Augustine and Aquinas held the essence of sin to be pride; Luther and Calvin regarded its essence to be unbelief. Kreibig (Versöhnungslehre) regards it as “world-love”; still others consider it as enmity to God. In opposing the view that sensuality is the essence of sin, Julius Müller says: “Wherever we find sensuality, there we find selfishness, but we do not find that, where there is selfishness, there is always sensuality. Selfishness may embody itself in fleshly lust or inordinate desire for the creature, but this last cannot bring forth spiritual sins which have no element of sensuality in them.”
Covetousness or avarice makes, not sensual gratification itself, but the things that may minister thereto, the object of pursuit, and in this last chase often loses sight of its original aim. Ambition is selfish love of power; vanity is selfish love of esteem. Pride is but the self-complacency, self-sufficiency, and self-isolation of a selfish spirit that desires nothing so much as unrestrained independence. Falsehood originates in selfishness, first as self-deception, and then, since man by sin isolates himself and yet in a thousand ways needs the fellowship of his brethren, as deception of others. Malice, the perversion of natural resentment (together with hatred and revenge), is the reaction of selfishness against those who stand, or are imagined to stand, in its way. Unbelief and enmity to God are effects of sin, rather than its essence; selfishness leads us first to doubt, and then to hate, the Lawgiver and Judge. Tacitus: “Humani generis proprium est odisse quem læseris.” In sin, self-affirmation and self-surrender are not coördinate elements, as Dorner holds, but the former conditions the latter.

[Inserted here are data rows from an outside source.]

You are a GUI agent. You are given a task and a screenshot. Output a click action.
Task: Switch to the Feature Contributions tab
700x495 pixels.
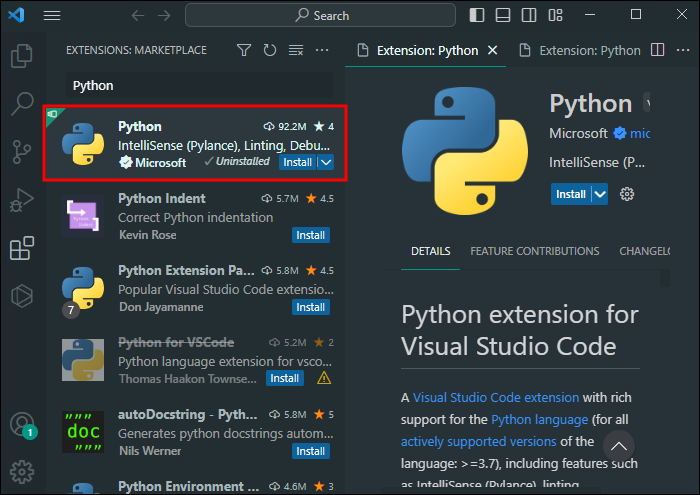(x=535, y=251)
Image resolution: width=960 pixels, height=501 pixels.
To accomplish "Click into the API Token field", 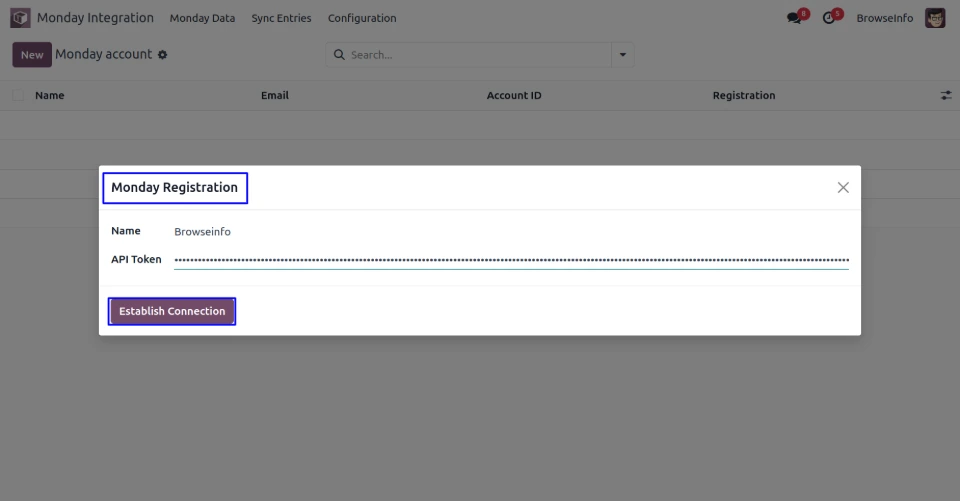I will [510, 260].
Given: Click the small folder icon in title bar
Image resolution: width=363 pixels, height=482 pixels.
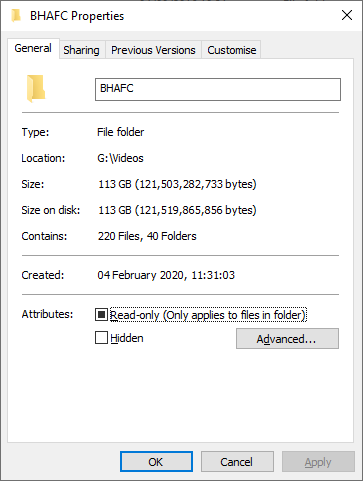Looking at the screenshot, I should [x=16, y=15].
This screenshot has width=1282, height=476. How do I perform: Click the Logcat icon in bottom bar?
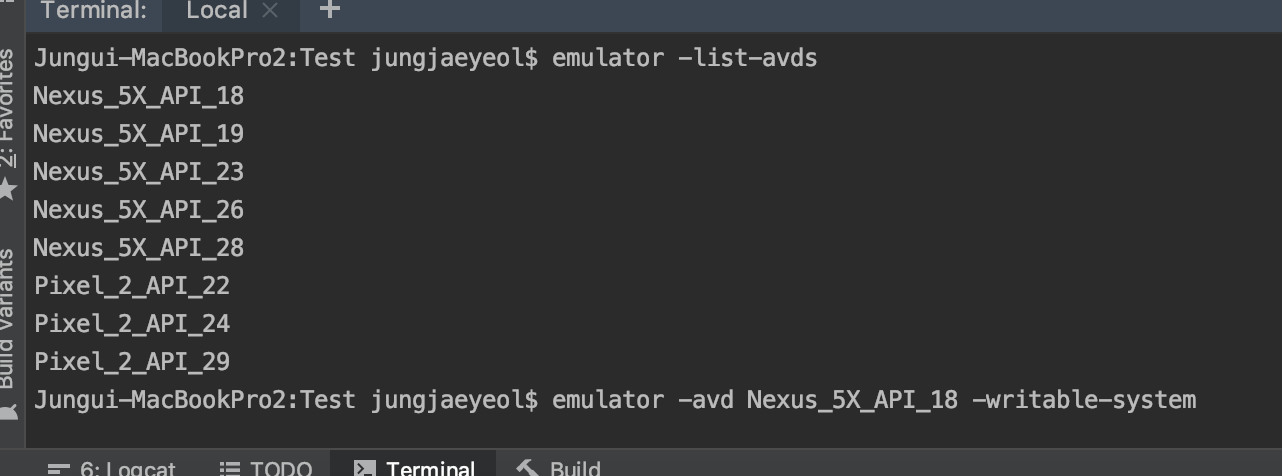point(59,468)
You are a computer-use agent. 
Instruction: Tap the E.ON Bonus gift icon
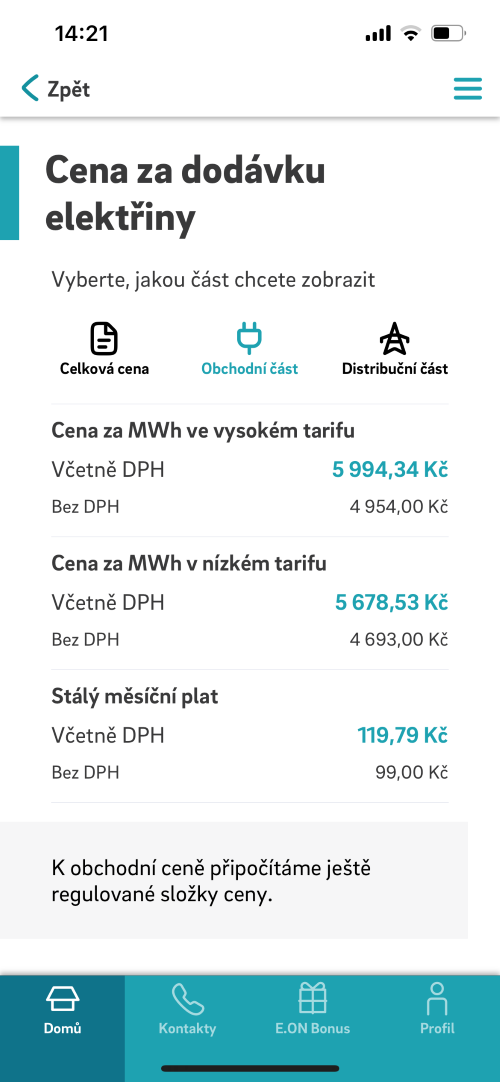tap(312, 999)
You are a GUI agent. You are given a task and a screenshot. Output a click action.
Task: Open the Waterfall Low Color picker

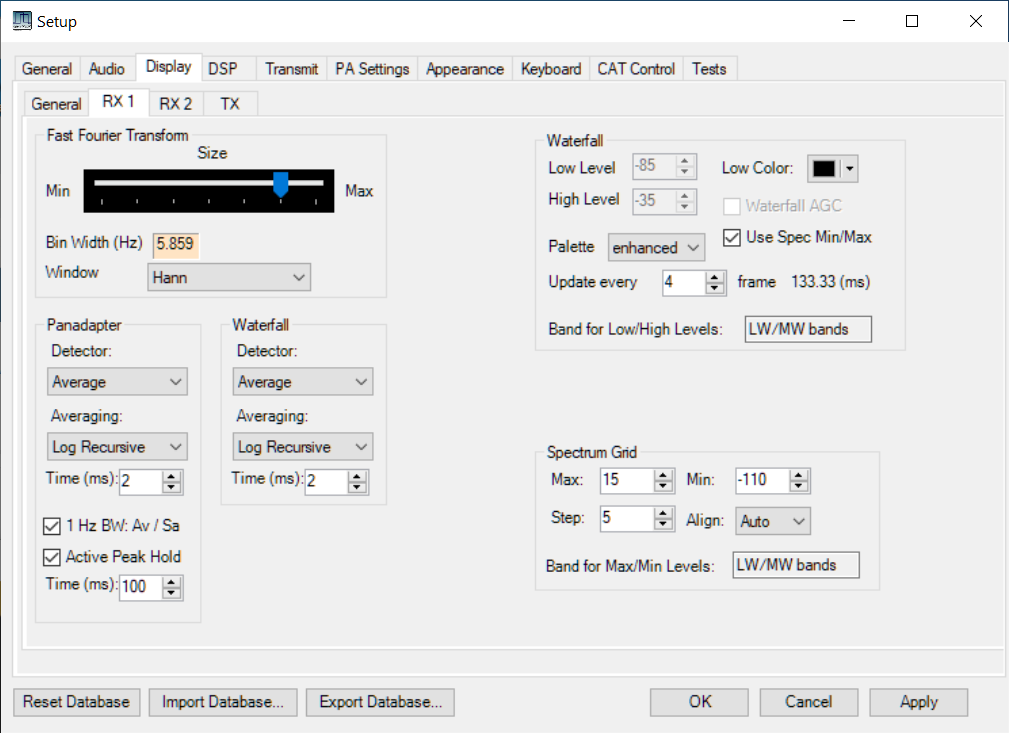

As love to God is love to God’s holiness, so love to man is love for holiness in man and desire to impart it. In other words, true love for man is the longing to make man like God. Over against this normal desire which should fill the heart and inspire the life, there stands a hierarchy of lower desires which may be utilized and sanctified by the higher love, but which may assert their independence and may thus be the occasions of sin. Physical gratification, money, esteem, power, knowledge, family, virtue, are proper objects of regard, so long as these are sought for God’s sake and within the limitations of his will. Sin consists in turning our backs on God and in seeking any one of these objects for its own sake; or, which is the same thing, for our own sake. Appetite gratified without regard to God’s law is lust; the love of money becomes avarice; the desire for esteem becomes vanity; the longing for power becomes ambition; the love for knowledge becomes a selfish thirst for intellectual satisfaction; parental affection degenerates into indulgence and nepotism; the seeking of virtue becomes self-righteousness and self-sufficiency. Kaftan, Dogmatik, 323—“Jesus grants that even the heathen and sinners love those who love them. But family love becomes family pride; patriotism comes to stand for country right or wrong; happiness in one’s calling leads to class distinctions.”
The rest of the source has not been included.